■ **Request**
In the article about the Great Australian Triathlon, how many days does the team have to complete the run across Tasmania?

Having really enjoyed the film making process Jonathan summited his work ‘The Pommish Invasion’ to the Kendal Mountain Film Festival where it was shortlisted! Following this success it was subsequently recognised at the Vancouver International Mountain Film Festival, ‘Goat Fest’ in Arapiles, Australia, before finally winning at the Cradle Mountain Film Festival in Tasmania 2017.

 

The film documents Jonathan and two friends, Ben Cianchi and Matt Amos, climbing The Candlestick – a 110m sea-stack next to the world famous Totem-Pole, at Cape Hauy, Tasmania.

The Great Australian Triathlon

For this new extreme challenge, the Great Australian Triathlon, the team – Jonathan, endurance athlete Ben Cianchi and Ben’s two sisters Claire and Emma – will touch down in Tasmania on 29th December, with just a day and a half to acclimatise before the challenge begins. Ben will then embark on the world’s first human-powered vertical crossing of Australia.

The Great Australian Triathlon will take around six months to complete and will span over 8000 km of the continent, covering a huge variety of terrain, from dirt tracks to the open ocean.
The expedition will be split up into three distinct sections; running across Tasmania, kayaking across the Bass Strait, and cycling across mainland Australia from the bottom of Victoria to the top of Queensland.

Following a successful kickstarter campaign, together with sponsorship from Wilkinson Cameras, Jonathan has packed his bags (and cycle shorts!) to film the entire adventure.

‘I’ve known Ben for around 6 years now, and he’s in my original Pommish Invasion film,’ said Jonathan. ‘If anyone can complete this challenge, Ben can. The filming is going to be very tricky though – I will be filming solo, so have to meticulously plan each stage and the logistics are challenging! No-one’s ever done this before and our timeline will be very dependent on weather conditions – especially the kayak section.’

‘I will be cycling on the Tasmania leg – so kit has to be kept to a minimum both in size and weight as I’ll be carrying everything myself. Data storage and power are big considerations – and this is where I’m particularly grateful for the Wilkinson Cameras support, which will enable me to fine tune my kit to exactly what’s required for the job.’

The sea kayak section of the triathlon will be filmed from one of the kayaks, with Jonathan filming via a drone for the bird’s eye view. Using a local ferry to the largest of the islands en route – Flinders Island – Jonathan will also be aiming to capture shore landings and departures, again travelling under his own bicycle power.

The final cycle section will also be filmed from a bike, with Jonathan leapfrogging the team in order to achieve action footage along the gruelling route.

‘Our aim is to produce one vlog per week en route, in order for people to follow our progress. Though often we will be relying on solar power – so we may have to rethink that in certain areas. Whatever happens, we’re hoping to post one image, across social our media platforms, every single day.

The Route:

The Run

The triathlon starts with a challenging 600km run across the Island state of Tasmania. While carrying all of their kit, the team will have just 21 days to cross from Southwest Cape to Little Musselroe Bay using a combination of trails and minor roads. Severe fatigue is the obvious challenge Ben and his sisters will need to overcome, however the journey itself will not be a walkover. Tasmania is a notoriously wild state, so the team will have to face many difficult challenges along the way, including countless kilometres of steep gruelling ascents, treacherous river crossings and tough navigation through densely packed forest trails.

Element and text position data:
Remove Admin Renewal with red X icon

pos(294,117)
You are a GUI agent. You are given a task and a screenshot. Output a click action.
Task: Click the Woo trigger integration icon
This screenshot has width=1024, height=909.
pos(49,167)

■ **Exercise output**
21 days.